## Dataset entries
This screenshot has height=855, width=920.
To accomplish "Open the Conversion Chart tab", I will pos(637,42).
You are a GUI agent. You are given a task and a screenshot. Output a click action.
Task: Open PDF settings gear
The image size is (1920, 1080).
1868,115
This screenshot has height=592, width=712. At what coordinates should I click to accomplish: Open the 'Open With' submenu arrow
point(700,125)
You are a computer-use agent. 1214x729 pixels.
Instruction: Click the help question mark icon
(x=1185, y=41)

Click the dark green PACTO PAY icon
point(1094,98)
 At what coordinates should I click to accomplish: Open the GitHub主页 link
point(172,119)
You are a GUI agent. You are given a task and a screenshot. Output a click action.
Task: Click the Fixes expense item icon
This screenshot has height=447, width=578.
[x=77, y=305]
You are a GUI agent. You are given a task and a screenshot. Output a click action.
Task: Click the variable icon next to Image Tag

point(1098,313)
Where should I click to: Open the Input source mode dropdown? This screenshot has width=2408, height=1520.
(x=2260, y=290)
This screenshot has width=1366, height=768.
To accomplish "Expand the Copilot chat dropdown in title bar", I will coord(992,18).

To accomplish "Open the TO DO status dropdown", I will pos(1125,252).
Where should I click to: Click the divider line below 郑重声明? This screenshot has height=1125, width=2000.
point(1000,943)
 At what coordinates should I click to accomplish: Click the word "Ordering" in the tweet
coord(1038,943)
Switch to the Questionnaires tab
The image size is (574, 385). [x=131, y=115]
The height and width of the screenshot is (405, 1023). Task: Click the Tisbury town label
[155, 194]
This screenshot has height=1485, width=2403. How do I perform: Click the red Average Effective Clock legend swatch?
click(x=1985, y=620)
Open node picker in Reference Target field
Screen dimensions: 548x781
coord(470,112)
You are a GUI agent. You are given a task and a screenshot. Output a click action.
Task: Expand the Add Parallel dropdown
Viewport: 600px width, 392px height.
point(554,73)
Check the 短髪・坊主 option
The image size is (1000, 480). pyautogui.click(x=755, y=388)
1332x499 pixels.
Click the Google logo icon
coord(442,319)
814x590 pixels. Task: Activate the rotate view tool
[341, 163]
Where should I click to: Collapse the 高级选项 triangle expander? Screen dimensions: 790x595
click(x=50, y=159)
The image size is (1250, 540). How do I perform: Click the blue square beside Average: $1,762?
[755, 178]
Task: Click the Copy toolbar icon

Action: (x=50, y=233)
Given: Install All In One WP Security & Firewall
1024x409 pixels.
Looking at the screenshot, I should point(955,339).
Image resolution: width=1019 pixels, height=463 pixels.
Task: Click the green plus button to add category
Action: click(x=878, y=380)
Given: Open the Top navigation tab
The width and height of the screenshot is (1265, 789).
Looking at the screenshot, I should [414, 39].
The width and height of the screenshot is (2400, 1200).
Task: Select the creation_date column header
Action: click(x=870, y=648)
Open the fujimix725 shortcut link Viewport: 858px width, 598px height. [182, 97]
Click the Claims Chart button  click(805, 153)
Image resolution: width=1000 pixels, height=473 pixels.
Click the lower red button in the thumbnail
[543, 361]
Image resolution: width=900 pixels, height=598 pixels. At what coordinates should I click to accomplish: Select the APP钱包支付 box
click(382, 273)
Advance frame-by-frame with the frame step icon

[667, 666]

## What the exercise asks
Output the lines from the start of the records through the line containing "point(700,125)" as a numbered list, leaving out any blank lines.

## Written response
1. This screenshot has height=855, width=920.
2. To accomplish "Open the Conversion Chart tab", I will pos(637,42).
3. You are a GUI agent. You are given a task and a screenshot. Output a click action.
4. Task: Open PDF settings gear
5. The image size is (1920, 1080).
6. 1868,115
7. This screenshot has height=592, width=712. At what coordinates should I click to accomplish: Open the 'Open With' submenu arrow
8. point(700,125)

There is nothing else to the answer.